Common error: Billing Medicare Part B for wound care services on a patient who is in an active Part A SNF stay without verifying whether the service is carved out of consolidated billing. This generates a denial and can trigger an audit if it happens repeatedly. Always verify the patient's benefit status before the visit.
POS 32: Nursing Facility (Non-Skilled)
POS 32 covers intermediate care facilities, long-term care facilities, and nursing facilities that are not operating under a skilled nursing license. The distinction matters for reimbursement.
POS 32 receives the facility rate, same as POS 31. Even though the level of medical oversight at a POS 32 facility is lower than a SNF, CMS classifies it as an institutional setting.
The consolidated billing complications that apply to POS 31 generally do not apply to POS 32 facilities, because these patients are typically not on a Medicare Part A skilled stay. Wound care services are billed directly to Medicare Part B.
Common error: Confusing POS 32 with POS 13. The difference is licensing. An assisted living facility is not a nursing facility. If the state licenses the location as a nursing facility (even if marketing materials call it "assisted living with nursing care"), POS 32 applies and the facility rate kicks in. Get the facility's CMS certification or state license before defaulting to POS 13.
How POS Codes Affect Your Bottom Line
The financial impact of POS selection is not academic.

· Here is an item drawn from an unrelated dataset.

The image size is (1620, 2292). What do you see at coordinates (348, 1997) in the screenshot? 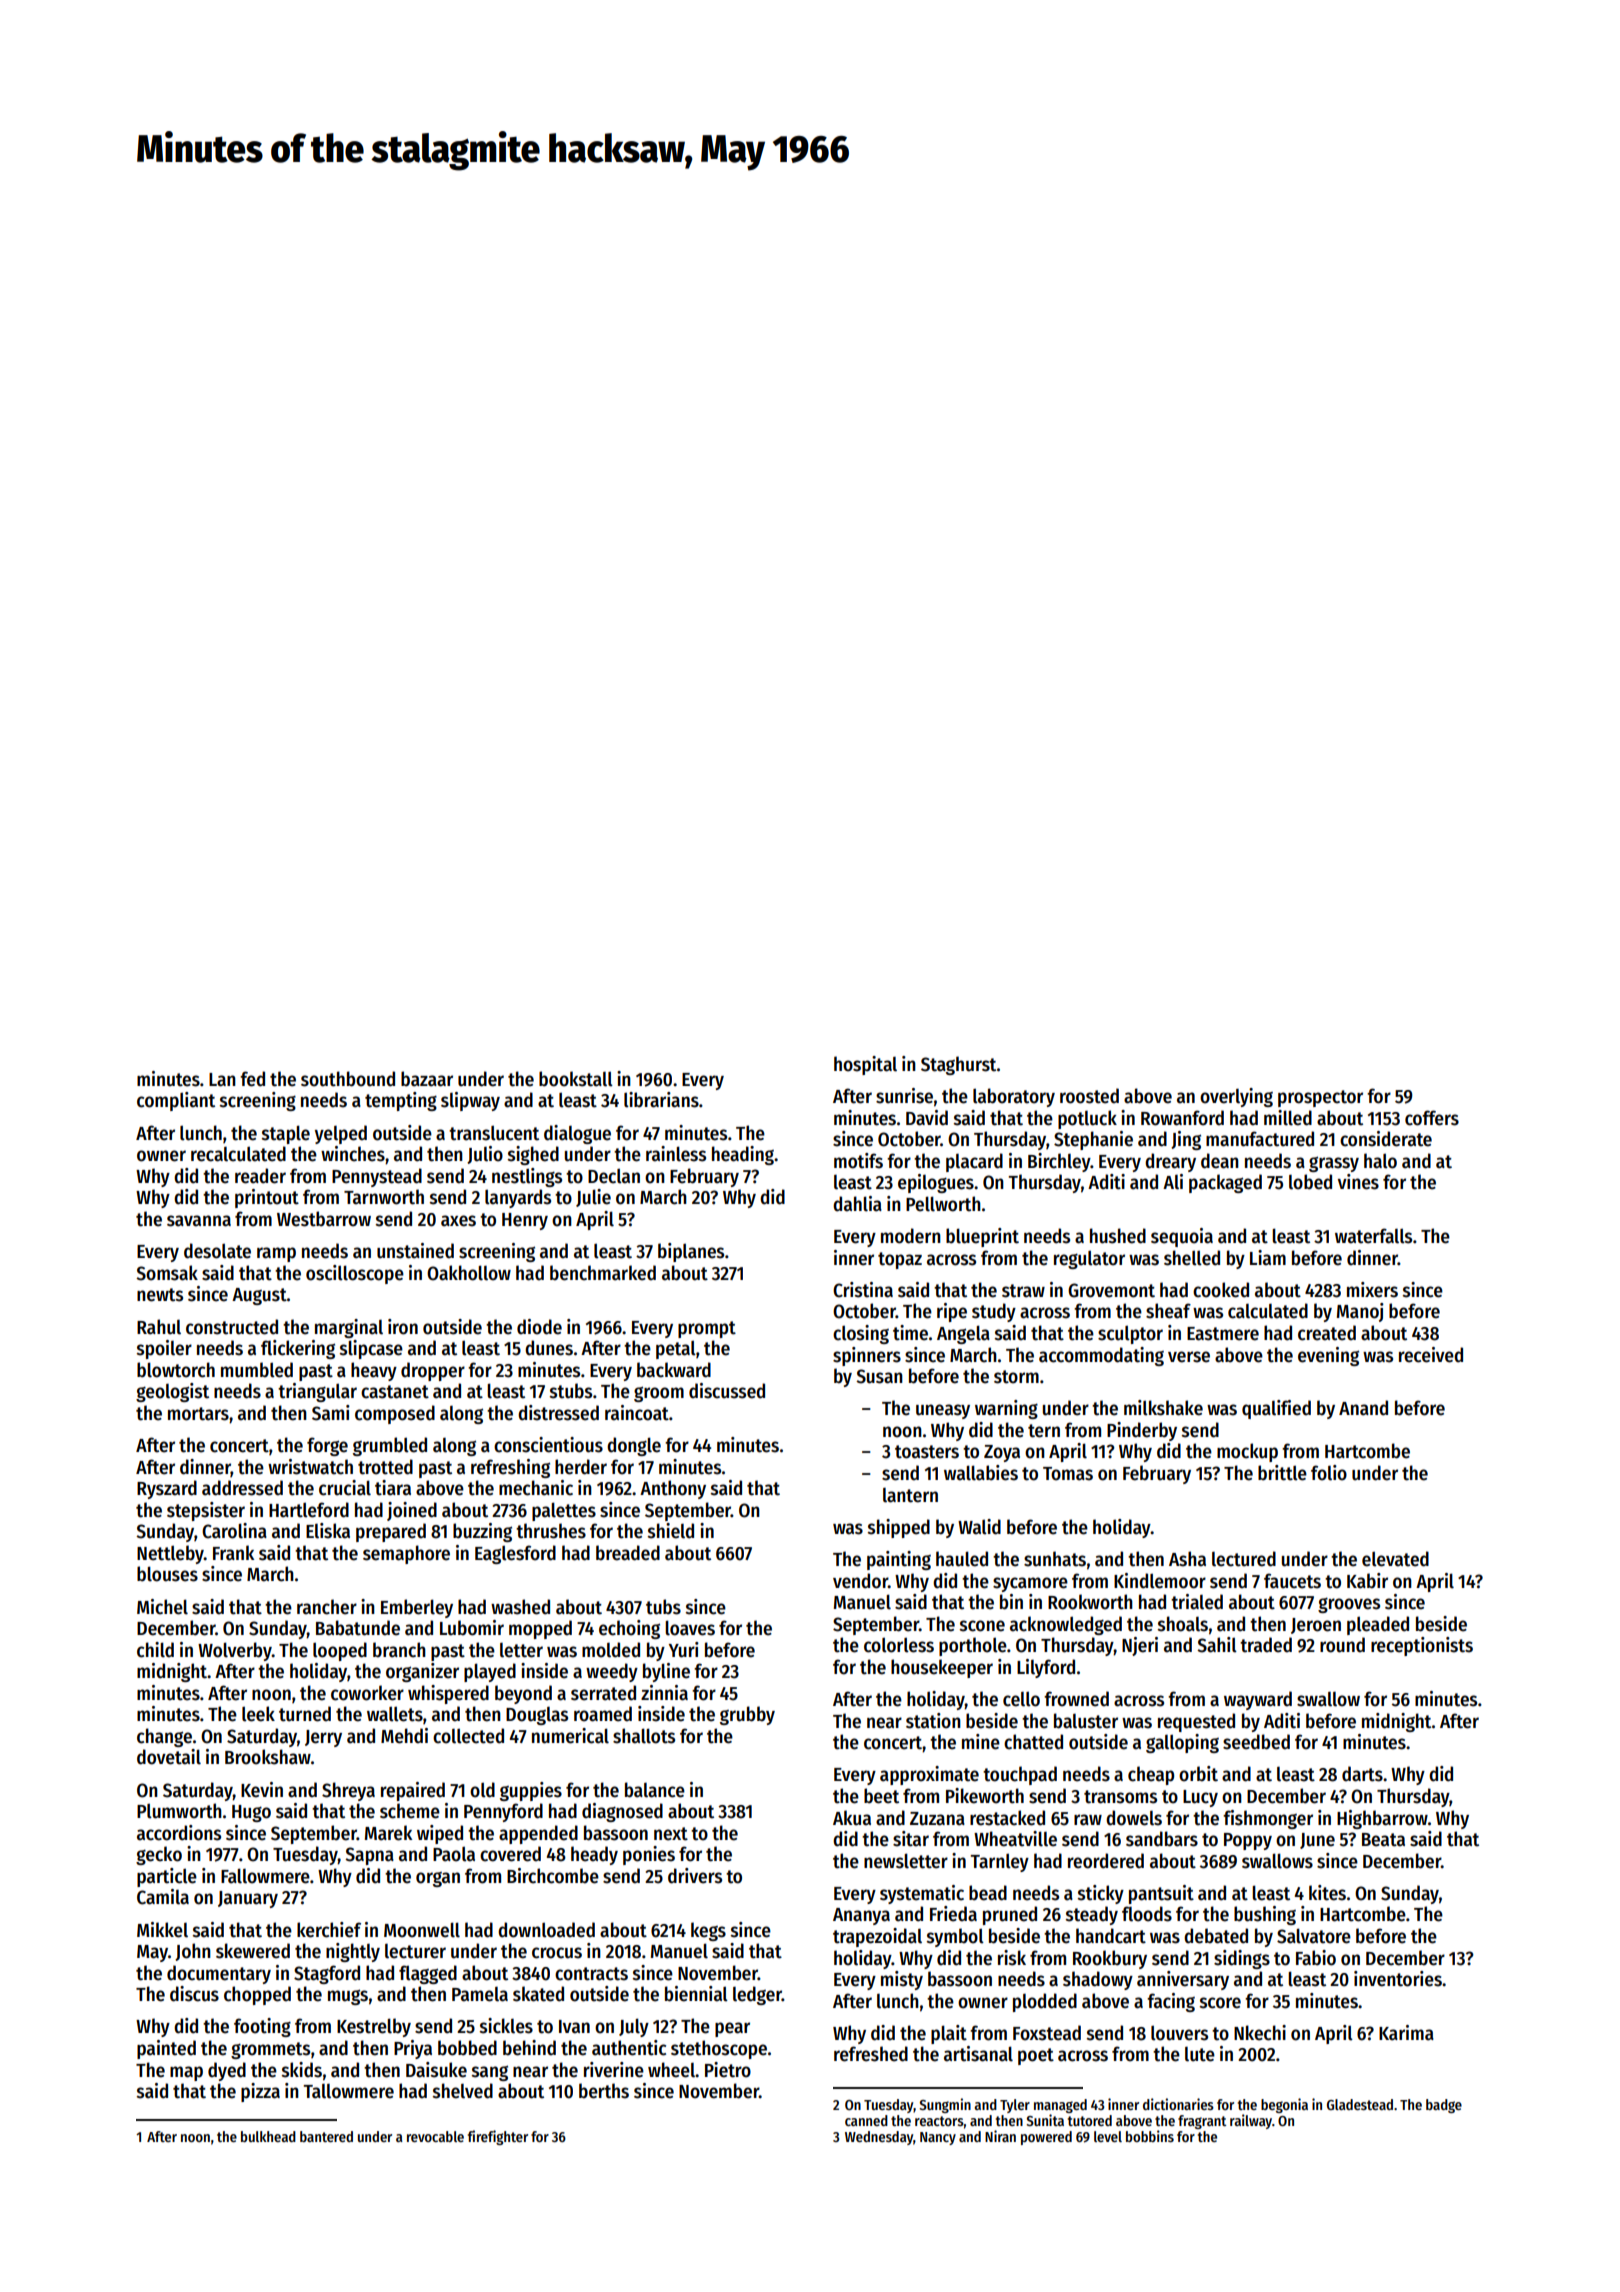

Consider a mobile wound care practice that sees 40 patients per week across homes, ALFs, and SNFs.
If the practice incorrectly bills POS 31 (facility rate) for visits that should be POS 12 or POS 13 (non-facility rate), the difference on a single debridement visit can be $30-$50. Across 40 visits per week, 48 weeks per year, that error pattern costs $57,000-$96,000 annually in under-reimbursement — money the practice earned but never collected because of a two-digit code on Box 24B.
The reverse error — billing non-facility rates for genuine facility settings — is worse. It does not just cost you money. It triggers post-payment audits and recoupment demands. A MAC audit that identifies a pattern of incorrect POS coding can lead to extrapolated overpayment demands that dwarf the original billing errors.
Preventing POS errors
- Verify facility type at onboarding. Before the first patient visit at a new location, confirm the facility's CMS certification status and state license type. Document it in your practice management system.

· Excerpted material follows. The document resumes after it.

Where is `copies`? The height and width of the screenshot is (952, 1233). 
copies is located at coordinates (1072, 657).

- Map POS to facility, not to patient. The POS code follows the physical location where care is delivered, not the patient's insurance status or residential preference.
- Check Part A status for every SNF visit. A patient's benefit status can change from one visit to the next. Verify before each encounter, not once at admission.

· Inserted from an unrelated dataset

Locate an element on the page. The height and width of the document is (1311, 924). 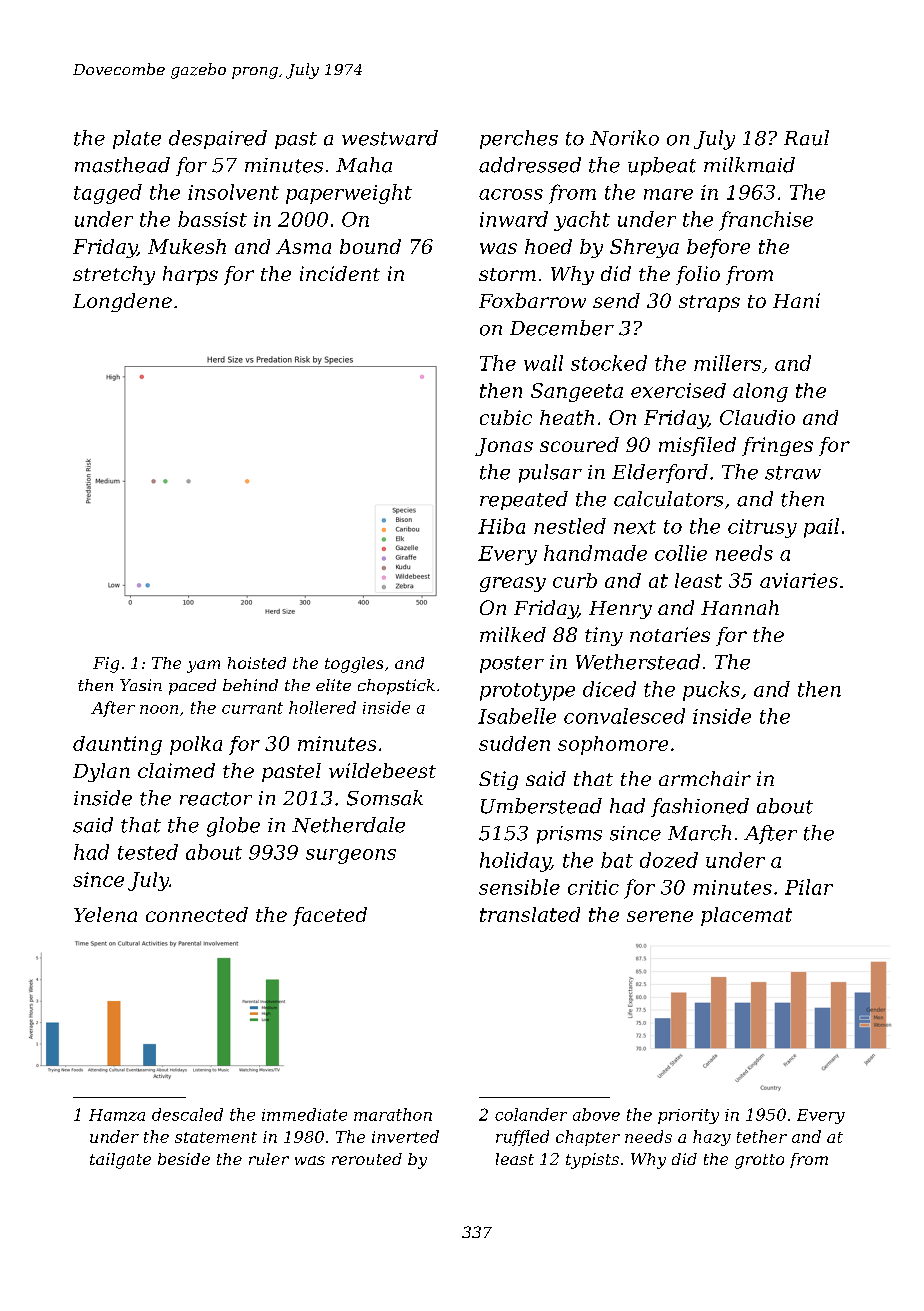
critic is located at coordinates (593, 887).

- Audit POS codes quarterly. Pull a report of billed POS codes by location and compare against your facility database. Mismatches reveal either a data entry error or a facility status change that was not updated.
For more on wound care billing mechanics, see the complete CPT code guide and the denial prevention strategy that catches POS errors before they become denials.
Key Takeaways
- POS 11 (office) and POS 12 (home) receive non-facility rates — the highest reimbursement tier for wound care services, because the practice absorbs all overhead costs.
- POS 13 (assisted living) also pays non-facility rates, making ALFs one of the highest-margin settings for mobile wound care practices.
- POS 31 (SNF) and POS 32 (nursing facility) pay facility rates, and SNF visits require verifying the patient's Medicare Part A status to avoid consolidated billing denials.
- Billing the wrong POS code can cost a 40-visit-per-week practice $57,000-$96,000 annually in under-reimbursement or trigger post-payment audit recoupment.
- Verify facility licensing before the first visit — the state license type, not the facility's marketing name, determines the correct POS code.